That is an issue of the number of correlated changes. Two totally independent things can be exactly identical if neither ever changes. If there is one correlated change over a long period of time, void of any other changing, there is a little higher probability of causal relationship. If there are two, it is higher still. A greater the number of correlated changes over a greater length of time increases the probability of causal relationship.
In each of the provided examples, there is a gradual swaying up and down of both sets of data. Because the subject matter is seemingly unrelated there is an indication that data gathering method might be the correlation responsible for such correlated swaying.

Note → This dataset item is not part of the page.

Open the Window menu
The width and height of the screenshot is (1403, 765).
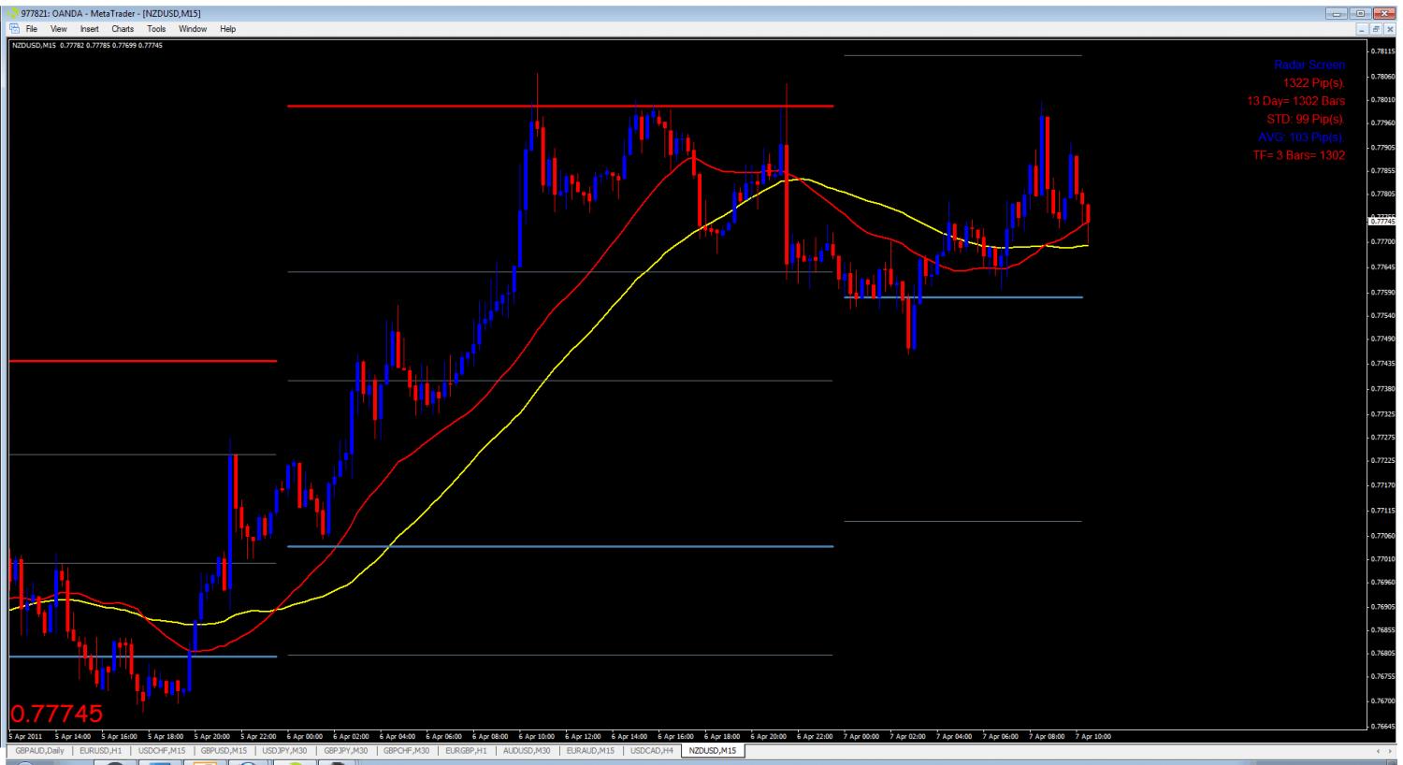pos(193,29)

The over-all trend in each sample is less likely to be a sampling error anomaly and thus a distant, “third variable” or “hidden variable” is far more likely to be the correlating cause. Because each case involves a complex system of human behaviors and interaction, there could be several out of thousands of possible correlation causes.

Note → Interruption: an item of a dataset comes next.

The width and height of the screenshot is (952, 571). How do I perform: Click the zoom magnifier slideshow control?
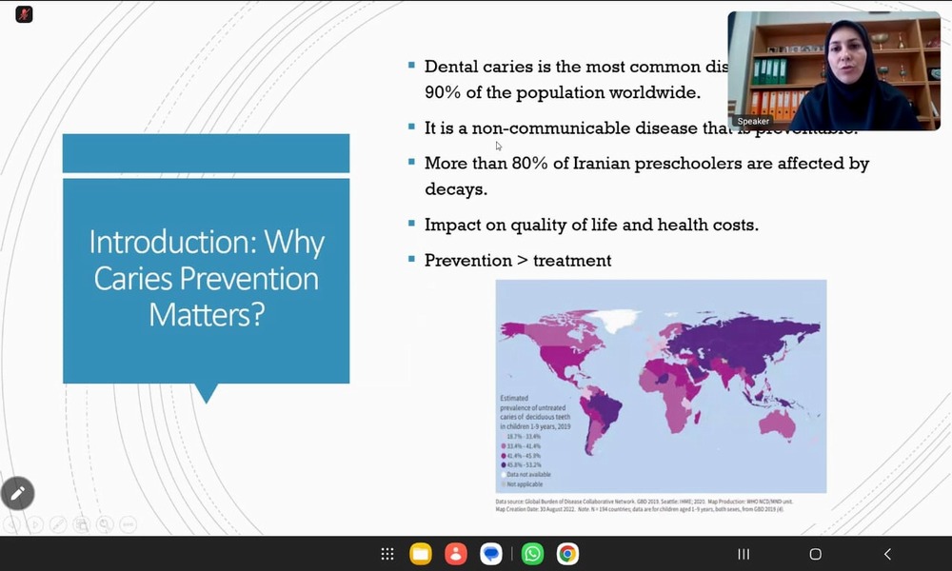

In two of the samples, there are strong simultaneous changes (assuming that data hasn’t been left out such as to merely give such an appearance). But there were not many of such simultaneous changes. So a hidden variable is a definite possibility, but without more opportunity for changes, the correlations could still be merely coincidental and seemingly interesting only because of the short range, scope, and chosen data points being presented. Perhaps one of the data samples is changing very much faster than the other. By choosing to use only a few of the data points of the faster changing sample, one can make the diagram of both samples appear directly correlated. But then, that would constitute the casual factor of the sample correlation - “contrivance”.